--- Text block ---
*-*-*

The Residential Tenancies Authority (RTA) is a self funded statutory authority providing targeted and dedicated services to meet the diverse needs of the residential rental sector of Queensland, Australia. The RTA is available to assist all Queensland tenants, residents, lessors, property managers, caravan park managers and residential providers.

The RTA was previously known as the Rental Bond Authority and was established in 1989.  In 1994, the name was changed and the role of the organisation was expanded.  The core responsibility of the RTA is to administer the Residential Tenancies and Rooming Accommodation Act 2008 (the Act) legislation. The RTA's main office is located at 179 Turbot Street in the Brisbane central business district.

The Act establishes the rights and responsibilities of parties to a residential tenancy. It applies to different types of accommodation including rental houses, flats, caravans, moveable dwellings and rooming style accommodation.

*-*-*

--- Data lines ---

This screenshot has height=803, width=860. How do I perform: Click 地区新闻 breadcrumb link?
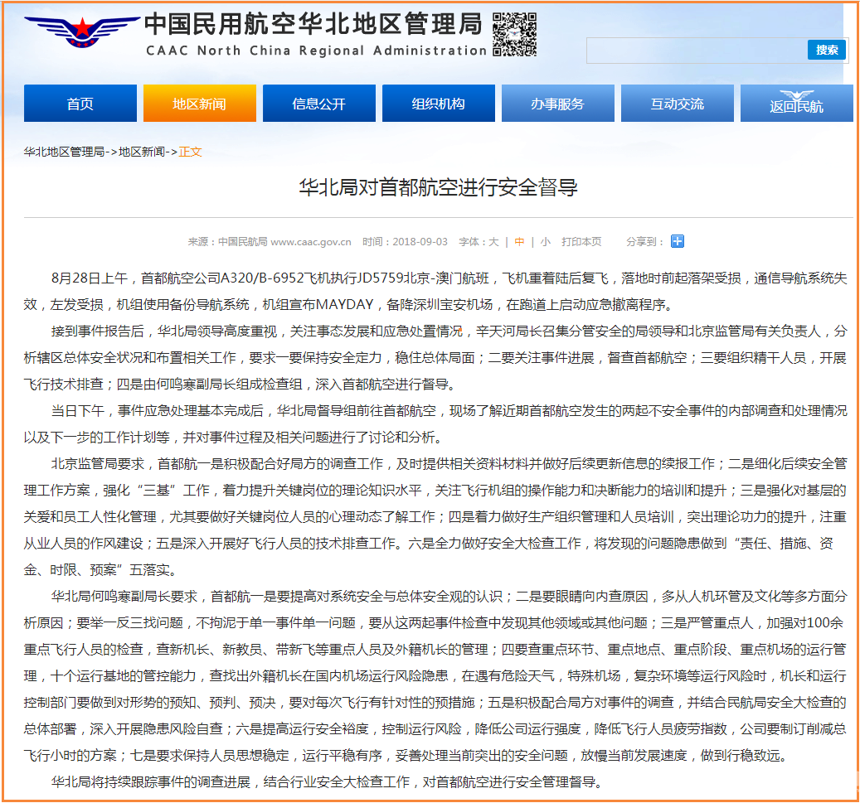(142, 152)
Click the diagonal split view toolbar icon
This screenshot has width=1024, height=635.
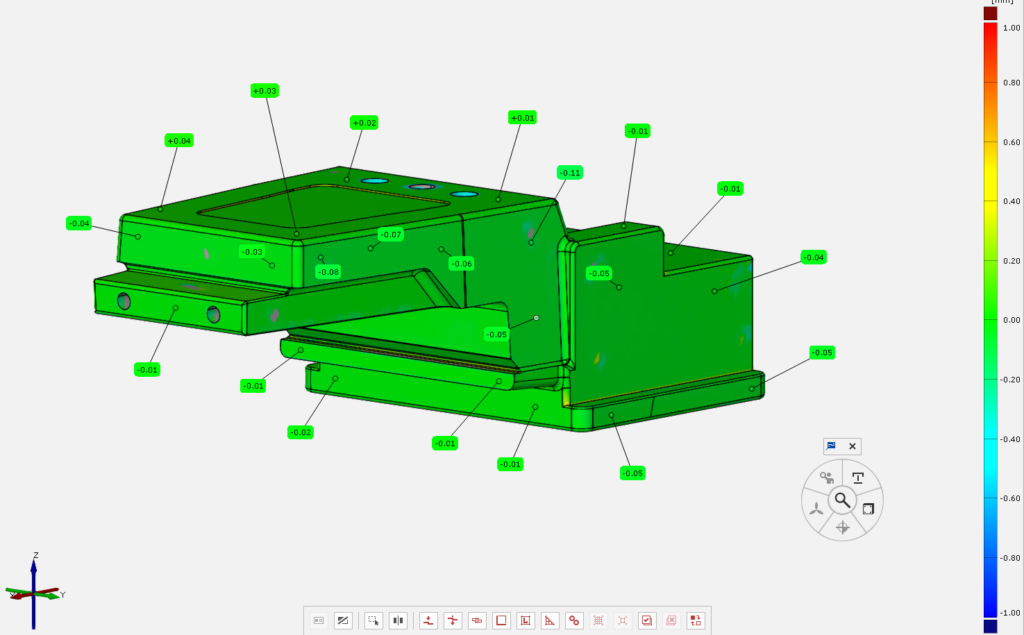[342, 620]
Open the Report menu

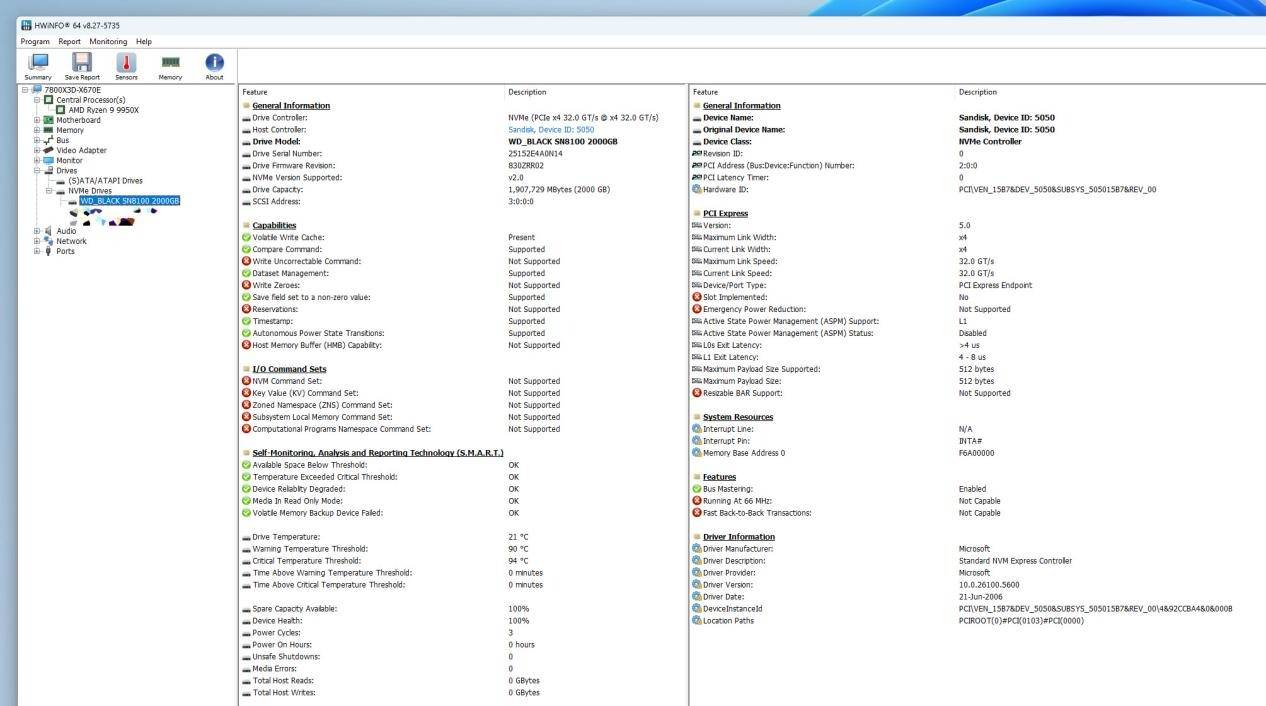69,42
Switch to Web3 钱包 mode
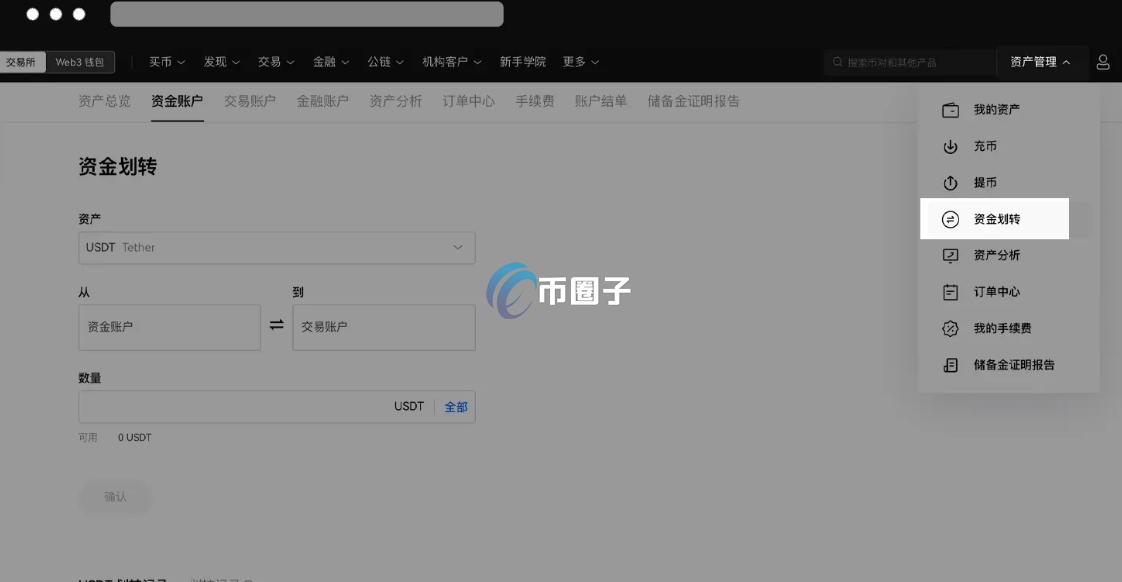This screenshot has height=582, width=1122. 82,61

*-*-*

--- What is asked ---
A. From the Residential Tenancies Authority text, copy the passage starting at "The Residential Tenancies Authority" and ending at "central business district.".
B. In the Residential Tenancies Authority text, which types of accommodation does the Act apply to?
C. Turn the paragraph of the Residential Tenancies Authority text that begins "The RTA was previously known" into a bulleted list of its main facts.

--- Solutions to each task ---
A.
The Residential Tenancies Authority (RTA) is a self funded statutory authority providing targeted and dedicated services to meet the diverse needs of the residential rental sector of Queensland, Australia. The RTA is available to assist all Queensland tenants, residents, lessors, property managers, caravan park managers and residential providers.

The RTA was previously known as the Rental Bond Authority and was established in 1989.  In 1994, the name was changed and the role of the organisation was expanded.  The core responsibility of the RTA is to administer the Residential Tenancies and Rooming Accommodation Act 2008 (the Act) legislation. The RTA's main office is located at 179 Turbot Street in the Brisbane central business district.

B.
- Rental houses
- Flats
- Caravans
- Moveable dwellings
- Rooming style accommodation

C.
- The RTA was established in 1989 as the Rental Bond Authority.
- In 1994 it was renamed and its role was expanded.
- Its core responsibility is administering the Residential Tenancies and Rooming Accommodation Act 2008.
- Its main office is at 179 Turbot Street in the Brisbane central business district.